Title Zen Mind Beginner's Mind

Author Shunryu Suzuki

Year Published 1973

Kind of Book Zen Buddhism/Meditation

How strongly I recommend it 9/10 

My Impressions This is a classic in the school of Zen Buddhism. Suzuki is often credited as the man who brought Zen to America (much like Yogananda went down in history as the man who brought Yoga to the West). This book is very short and sparse, but by no mean "simple." Each page or chapter can be read like a koan which should be read and reread and meditated on. It is the kind of book to come back to time and time again.

Date Read circa 2012

Practical Takeaways

  • Always keep your beginner's mind

  • Read each sentence with a fresh mind

  • Own your own physical body

  • Keep the right posture no matter what you're doing (driving a car etc.

  • "Kill the Buddha if the Buddha exists somewhere else" ie. If you're not the Buddha

  • Let your nature free

  • Live in the reality of the present

  • Give your sheep or cow a large spacious meadow in order to control them

  • Die a small being moment after moment

  • See things as they are and let everything else go

  • Obey the rules so that you may have freedom

  • (While meditating) Do not try to stop your thinking. Don't be bothered by anything

  • Be grateful for the weeds in your mind ( they will enrich your practice)
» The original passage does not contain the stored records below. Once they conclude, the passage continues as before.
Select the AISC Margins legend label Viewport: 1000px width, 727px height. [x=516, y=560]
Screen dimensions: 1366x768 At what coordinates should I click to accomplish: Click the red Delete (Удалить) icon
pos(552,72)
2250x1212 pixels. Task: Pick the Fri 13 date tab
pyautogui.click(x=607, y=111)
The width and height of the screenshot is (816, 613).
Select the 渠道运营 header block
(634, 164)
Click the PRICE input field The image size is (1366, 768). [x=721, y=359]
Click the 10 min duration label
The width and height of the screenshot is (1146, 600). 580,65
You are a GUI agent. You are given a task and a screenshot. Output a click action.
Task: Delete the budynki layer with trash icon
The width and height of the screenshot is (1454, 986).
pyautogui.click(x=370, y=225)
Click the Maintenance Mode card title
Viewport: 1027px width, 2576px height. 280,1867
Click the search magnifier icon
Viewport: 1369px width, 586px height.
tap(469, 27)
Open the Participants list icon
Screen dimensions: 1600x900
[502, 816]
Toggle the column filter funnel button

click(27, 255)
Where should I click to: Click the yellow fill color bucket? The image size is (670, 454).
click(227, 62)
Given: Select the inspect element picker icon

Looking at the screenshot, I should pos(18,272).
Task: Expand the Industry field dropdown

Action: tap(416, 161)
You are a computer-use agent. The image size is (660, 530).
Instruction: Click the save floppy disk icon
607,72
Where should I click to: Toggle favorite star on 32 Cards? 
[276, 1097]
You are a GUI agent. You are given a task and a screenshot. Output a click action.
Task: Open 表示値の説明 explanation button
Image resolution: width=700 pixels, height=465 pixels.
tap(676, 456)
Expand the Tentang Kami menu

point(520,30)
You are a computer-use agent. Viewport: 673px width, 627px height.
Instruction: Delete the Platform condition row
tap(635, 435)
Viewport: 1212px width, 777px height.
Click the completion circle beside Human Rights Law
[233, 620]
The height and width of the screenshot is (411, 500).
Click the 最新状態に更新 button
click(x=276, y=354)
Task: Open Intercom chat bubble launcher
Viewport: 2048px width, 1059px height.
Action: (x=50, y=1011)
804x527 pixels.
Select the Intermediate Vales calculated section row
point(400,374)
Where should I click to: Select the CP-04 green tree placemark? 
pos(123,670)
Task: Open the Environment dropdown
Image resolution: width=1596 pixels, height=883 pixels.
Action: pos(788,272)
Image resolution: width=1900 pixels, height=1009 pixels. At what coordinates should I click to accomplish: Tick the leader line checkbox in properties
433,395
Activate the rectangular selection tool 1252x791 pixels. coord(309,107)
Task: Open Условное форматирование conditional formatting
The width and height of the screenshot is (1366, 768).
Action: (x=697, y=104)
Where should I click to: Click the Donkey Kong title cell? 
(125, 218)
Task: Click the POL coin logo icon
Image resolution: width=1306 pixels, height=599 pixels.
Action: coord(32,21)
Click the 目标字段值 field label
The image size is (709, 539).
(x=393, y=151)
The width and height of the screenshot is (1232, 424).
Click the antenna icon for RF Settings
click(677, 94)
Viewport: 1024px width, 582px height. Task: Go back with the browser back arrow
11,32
  • Just watch the waves of your mind until they become still

  • Accept things as they are whether agreeable or disagreeable

  • Don't have expectations for your meditation practice. Don't try to attain enlightenment, but still sit with purpose

  • Make every attempt to get rid of your self centered desires

  • Don't expect to see progress over night, just keep going forward and know that little by little you are making progress

  • Practice every day.

  • Don't attach pride or feelings of good or bad to your practice

  • Carry your meditation practice throughout the entire day (not just when you're sitting)

  • Don't hold onto anything you have done in the past. Start each day new

  • Don't become discouraged in your practice. Ie. Be patient

  • Study yourself

  • Don't seek something outside of yourself

  • Don't hoard knowledge. Be free from your knowledge

  • Become very curious in yourself and your breath and your mind

  • Practice. (Intellectual understanding in not the goal)

  • Stop trying to attain enlightenment

  • Accept that everything is changing

  • Forget all of your previous ideas about meditation and just practice

  • Practice with a soft and flexible mind

  • Don't try too hard while practicing

  • "When you practice Za zen you should not try to attain anything."

  • Be consciousness

  • Just sit

  • Get rid of your desire for possession

Big Ideas

  • Someone who is a beginner (or coming into something for the first time) is able to see many possibilities

Because

  • The beginner's mind is empty so they are able to see this objectively and without judgement

  • Someone who is an expert (or has been doing something for a long time) often is only able to see a few possibilities

Because

  • The Expert's mind is so full of what they know (or they think they know) that they are not able to see what is really there

  • The progress made through one's meditation practice is so gradual that often the meditator doesn't even notice the progress

  • The purpose of studying Buddhism is not to study Buddhism, but to study ourselves.

  • The weeds in our mind (ie. Monkey brain ie. Erratic thoughts) eventually enrich the meditator's practice

Because

  • The meditator learns more from working through their obstacles than by never having obstacles to begin with

  • An intellectual understanding of the mind is not the goal of Zen Buddhism

 

Unknown Terms

Shoshin: a word from Zen Buddhism meaning "beginner's mind." It refers to having an attitude of openness, eagerness, and lack of preconceptions when studying a subject, even when studying at an advanced level, just as a beginner would. The term is especially used in the study of Zen Buddhism and Japanese martial arts.